▶ _Exercise_: How do the lines below between the ones holding "内马尔 (1072, 1313)" and "体育直播 (1049, 29)", inclusive, read? Give them again exactly, with no other lines.

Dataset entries

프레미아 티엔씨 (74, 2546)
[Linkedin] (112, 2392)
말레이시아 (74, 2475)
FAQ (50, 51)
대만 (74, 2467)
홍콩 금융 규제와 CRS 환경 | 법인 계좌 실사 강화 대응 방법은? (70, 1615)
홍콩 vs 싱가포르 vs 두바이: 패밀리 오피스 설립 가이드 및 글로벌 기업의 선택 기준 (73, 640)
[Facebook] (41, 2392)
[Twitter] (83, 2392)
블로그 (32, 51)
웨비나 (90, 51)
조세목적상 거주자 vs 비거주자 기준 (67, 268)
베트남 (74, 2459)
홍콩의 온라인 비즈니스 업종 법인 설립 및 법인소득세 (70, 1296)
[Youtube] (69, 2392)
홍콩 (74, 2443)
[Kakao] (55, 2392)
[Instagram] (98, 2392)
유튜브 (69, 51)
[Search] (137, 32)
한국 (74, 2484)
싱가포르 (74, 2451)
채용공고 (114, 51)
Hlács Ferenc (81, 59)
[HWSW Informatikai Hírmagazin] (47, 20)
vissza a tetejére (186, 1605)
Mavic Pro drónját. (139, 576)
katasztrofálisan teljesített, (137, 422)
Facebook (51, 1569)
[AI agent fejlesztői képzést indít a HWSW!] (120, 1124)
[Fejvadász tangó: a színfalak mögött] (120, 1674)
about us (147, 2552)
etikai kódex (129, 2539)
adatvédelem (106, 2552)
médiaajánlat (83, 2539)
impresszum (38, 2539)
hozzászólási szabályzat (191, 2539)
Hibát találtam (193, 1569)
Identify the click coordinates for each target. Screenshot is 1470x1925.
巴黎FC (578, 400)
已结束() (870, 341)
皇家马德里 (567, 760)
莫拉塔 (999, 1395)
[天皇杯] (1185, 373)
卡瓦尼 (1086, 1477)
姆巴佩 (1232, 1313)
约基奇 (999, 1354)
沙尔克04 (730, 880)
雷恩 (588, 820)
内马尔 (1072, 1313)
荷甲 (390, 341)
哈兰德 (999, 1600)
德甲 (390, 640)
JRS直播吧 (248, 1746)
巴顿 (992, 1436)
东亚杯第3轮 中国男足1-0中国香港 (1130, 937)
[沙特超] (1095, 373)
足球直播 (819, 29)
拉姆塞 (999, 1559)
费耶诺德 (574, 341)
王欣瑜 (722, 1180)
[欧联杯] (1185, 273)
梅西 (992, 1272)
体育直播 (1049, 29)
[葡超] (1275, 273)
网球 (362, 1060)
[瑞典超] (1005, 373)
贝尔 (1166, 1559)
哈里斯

▶ _Solution to the problem_:
内马尔 (1072, 1313)
荷甲 (390, 341)
哈兰德 (999, 1600)
德甲 (390, 640)
JRS直播吧 (248, 1746)
巴顿 (992, 1436)
东亚杯第3轮 中国男足1-0中国香港 (1130, 937)
[沙特超] (1095, 373)
足球直播 (819, 29)
拉姆塞 (999, 1559)
费耶诺德 (574, 341)
王欣瑜 (722, 1180)
[欧联杯] (1185, 273)
梅西 (992, 1272)
体育直播 (1049, 29)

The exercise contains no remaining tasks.